The beautiful waters at Lake Tahoe are clear and blue, but that is dependent on different things along with different environmental factors which determine how clear the blue lake is at any given time.
But those are different things, with different environmental factors coming into play to determine how clear and how blue the lake is at any given time.
That is one outcome of new research into the unique characteristics of Tahoe that the scientists released on Thursday with important management implications for the landmark alpine lake.
As experts pursued costly efforts for years in order to revert the loss of the lake’s famed clarity, it was assumed that the stunning blue color and clarity of Tahoe were generally synonymous.
“We just always thought clarity meant blueness,” said Geoffrey Schladow, director of the UC Davis Tahoe Environmental Research Center, which Thursday released the 2015 State of the Lake Report.
“Blueness is one of the iconic values of Lake Tahoe and I think we were always assuming blueness equates to clarity,” Schladow said.
The assumption’s been thrown on its head with UC Davis scientist Shohei Watanabe conducting research in collaboration with researchers from NASA’s Jet Propulsion Laboratory and Canada’s Laval University.
The scientists worked to find out the blueness of the lake continuously from a research buoy floating in the middle of the lake.
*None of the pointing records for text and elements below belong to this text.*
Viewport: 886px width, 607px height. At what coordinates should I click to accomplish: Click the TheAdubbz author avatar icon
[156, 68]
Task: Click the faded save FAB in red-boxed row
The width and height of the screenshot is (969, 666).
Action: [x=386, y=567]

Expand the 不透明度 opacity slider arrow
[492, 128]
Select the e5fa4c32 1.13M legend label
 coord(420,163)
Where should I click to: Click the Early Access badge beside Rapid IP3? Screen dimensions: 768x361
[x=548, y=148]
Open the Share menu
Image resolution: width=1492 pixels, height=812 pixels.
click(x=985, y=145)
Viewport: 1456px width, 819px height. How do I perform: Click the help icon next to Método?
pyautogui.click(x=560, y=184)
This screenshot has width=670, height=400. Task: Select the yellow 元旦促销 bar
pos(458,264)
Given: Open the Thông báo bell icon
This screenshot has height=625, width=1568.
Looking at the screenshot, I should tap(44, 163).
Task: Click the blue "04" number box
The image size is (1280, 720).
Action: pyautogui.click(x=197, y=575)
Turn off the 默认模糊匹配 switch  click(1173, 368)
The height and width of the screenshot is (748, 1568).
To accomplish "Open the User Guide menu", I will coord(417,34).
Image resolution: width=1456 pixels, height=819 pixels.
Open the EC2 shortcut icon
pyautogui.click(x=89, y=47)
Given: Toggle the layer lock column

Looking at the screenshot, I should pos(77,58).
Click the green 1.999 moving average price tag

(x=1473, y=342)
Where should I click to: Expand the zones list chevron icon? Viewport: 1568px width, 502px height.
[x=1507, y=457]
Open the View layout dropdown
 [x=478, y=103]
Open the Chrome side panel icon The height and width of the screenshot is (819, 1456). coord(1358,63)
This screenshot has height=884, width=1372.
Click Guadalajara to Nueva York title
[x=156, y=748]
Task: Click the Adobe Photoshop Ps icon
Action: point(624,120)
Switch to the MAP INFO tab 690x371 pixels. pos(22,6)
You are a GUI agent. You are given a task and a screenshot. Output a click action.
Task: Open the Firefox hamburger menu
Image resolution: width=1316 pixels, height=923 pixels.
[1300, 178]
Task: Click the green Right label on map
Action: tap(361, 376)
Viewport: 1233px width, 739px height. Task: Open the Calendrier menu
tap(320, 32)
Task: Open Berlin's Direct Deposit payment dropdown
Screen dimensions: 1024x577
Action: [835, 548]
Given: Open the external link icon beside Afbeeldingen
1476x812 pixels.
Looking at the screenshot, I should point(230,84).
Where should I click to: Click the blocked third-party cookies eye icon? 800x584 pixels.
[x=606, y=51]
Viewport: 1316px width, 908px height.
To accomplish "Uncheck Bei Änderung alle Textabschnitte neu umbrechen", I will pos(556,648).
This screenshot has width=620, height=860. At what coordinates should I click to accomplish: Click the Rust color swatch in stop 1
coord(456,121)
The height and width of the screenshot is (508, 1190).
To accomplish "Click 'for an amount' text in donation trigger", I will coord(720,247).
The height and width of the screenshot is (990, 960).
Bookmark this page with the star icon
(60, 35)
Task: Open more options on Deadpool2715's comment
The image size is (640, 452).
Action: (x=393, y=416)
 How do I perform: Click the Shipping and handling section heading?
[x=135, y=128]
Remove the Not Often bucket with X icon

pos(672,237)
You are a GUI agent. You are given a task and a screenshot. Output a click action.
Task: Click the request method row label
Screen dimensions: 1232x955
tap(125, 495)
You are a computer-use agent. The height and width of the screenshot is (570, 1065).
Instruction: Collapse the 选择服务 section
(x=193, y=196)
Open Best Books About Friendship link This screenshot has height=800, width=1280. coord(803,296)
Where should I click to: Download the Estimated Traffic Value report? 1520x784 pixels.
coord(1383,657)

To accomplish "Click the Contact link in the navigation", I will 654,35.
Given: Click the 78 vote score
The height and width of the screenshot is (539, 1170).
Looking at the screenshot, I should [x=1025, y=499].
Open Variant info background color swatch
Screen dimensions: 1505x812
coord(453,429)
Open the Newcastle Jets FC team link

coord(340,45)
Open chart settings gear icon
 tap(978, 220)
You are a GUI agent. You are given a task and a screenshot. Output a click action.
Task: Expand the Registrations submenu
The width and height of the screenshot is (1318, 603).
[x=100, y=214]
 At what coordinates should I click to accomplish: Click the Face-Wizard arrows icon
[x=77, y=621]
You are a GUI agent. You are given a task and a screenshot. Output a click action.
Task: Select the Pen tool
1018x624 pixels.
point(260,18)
Devices such as hyperspectral radiometers measured the amount of light leaving the lake at each wavelength – essentially, the color which a person could see, would develop a ‘blueness index’ for Tahoe.
When the results were combined with other measurements taken to determine the clarity of the lake, something surprising was discovered – blueness and clarity are not actually similar but vary opposite. At times of the year when clarity tends to increase and one can see deeper into Tahoe’s depths, the rich blue color of the water tends to decrease.